• Requirement 1
Answer these questions from the court opinion:
(a) Near which station was Lauria crossing the railroad tracks when he slipped?
(b) Under which federal statute did he bring his suit against Amtrak?
(c) What does the court say it will do with the case?

• Provided text
################

OPINION OF THE COURT
Appellant Frank Lauria and two railyard co-workers were traversing the railroad tracks near Philadelphia’s 30th Street Station late one evening when Lauria slipped and injured himself. He sued his employer, Ap-pellee National Railroad Passenger Corporation (“Amtrak”), under the Federal Employers’ Liability Act, 45 U.S.C. § 51, et seq., (“FELA”), claiming ,a workplace injury caused by Amtrak’s failure to provide a reasonably safe work environment. At trial, the district court refused to permit the admission of expert and lay opinion testimony, and at *596 the close of Lauria’s case it entered a judgment as a matter of law in favor of Amtrak. We have jurisdiction over the district court’s ruling pursuant to 28 U.S.C. § 1291, and we will reverse and remand for a new trial.
I.

################

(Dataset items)
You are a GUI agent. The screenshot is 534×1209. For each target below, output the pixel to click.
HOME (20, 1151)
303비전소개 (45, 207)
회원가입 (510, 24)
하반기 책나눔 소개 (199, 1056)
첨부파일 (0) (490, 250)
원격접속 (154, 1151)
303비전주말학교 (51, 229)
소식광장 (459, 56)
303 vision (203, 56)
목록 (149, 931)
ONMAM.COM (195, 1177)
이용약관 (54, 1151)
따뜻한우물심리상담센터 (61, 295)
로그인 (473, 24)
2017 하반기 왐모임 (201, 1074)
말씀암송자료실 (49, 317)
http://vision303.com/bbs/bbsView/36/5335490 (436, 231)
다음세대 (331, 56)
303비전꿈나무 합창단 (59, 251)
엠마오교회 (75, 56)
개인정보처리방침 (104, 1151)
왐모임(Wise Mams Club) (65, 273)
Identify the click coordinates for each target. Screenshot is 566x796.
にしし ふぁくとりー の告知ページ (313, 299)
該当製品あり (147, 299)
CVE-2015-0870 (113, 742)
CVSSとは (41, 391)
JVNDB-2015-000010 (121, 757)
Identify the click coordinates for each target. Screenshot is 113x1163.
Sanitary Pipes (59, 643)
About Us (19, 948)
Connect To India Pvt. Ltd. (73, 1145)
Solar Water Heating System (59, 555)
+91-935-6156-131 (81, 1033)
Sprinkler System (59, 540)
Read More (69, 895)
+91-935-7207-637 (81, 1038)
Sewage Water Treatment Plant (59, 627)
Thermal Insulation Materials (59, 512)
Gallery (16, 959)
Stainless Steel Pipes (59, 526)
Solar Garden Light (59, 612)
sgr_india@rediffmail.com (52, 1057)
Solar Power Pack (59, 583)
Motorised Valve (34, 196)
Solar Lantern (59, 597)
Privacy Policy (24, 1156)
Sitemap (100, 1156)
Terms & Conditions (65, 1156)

################

• Requirement 2
Rewrite the records from their first line through the line containing "About Us (19, 948)", switching every "target" to "item" and leaving everything else unchanged.

• Written answer 1
(a) Philadelphia's 30th Street Station.
(b) The Federal Employers' Liability Act, 45 U.S.C. § 51, et seq. (FELA).
(c) Reverse and remand for a new trial.

• Written answer 2
You are a GUI agent. The screenshot is 534×1209. For each item below, output the pixel to click.
HOME (20, 1151)
303비전소개 (45, 207)
회원가입 (510, 24)
하반기 책나눔 소개 (199, 1056)
첨부파일 (0) (490, 250)
원격접속 (154, 1151)
303비전주말학교 (51, 229)
소식광장 (459, 56)
303 vision (203, 56)
목록 (149, 931)
ONMAM.COM (195, 1177)
이용약관 (54, 1151)
따뜻한우물심리상담센터 (61, 295)
로그인 (473, 24)
2017 하반기 왐모임 (201, 1074)
말씀암송자료실 (49, 317)
http://vision303.com/bbs/bbsView/36/5335490 (436, 231)
다음세대 (331, 56)
303비전꿈나무 합창단 (59, 251)
엠마오교회 (75, 56)
개인정보처리방침 (104, 1151)
왐모임(Wise Mams Club) (65, 273)
Identify the click coordinates for each item. Screenshot is 566x796.
にしし ふぁくとりー の告知ページ (313, 299)
該当製品あり (147, 299)
CVE-2015-0870 (113, 742)
CVSSとは (41, 391)
JVNDB-2015-000010 (121, 757)
Identify the click coordinates for each item. Screenshot is 113x1163.
Sanitary Pipes (59, 643)
About Us (19, 948)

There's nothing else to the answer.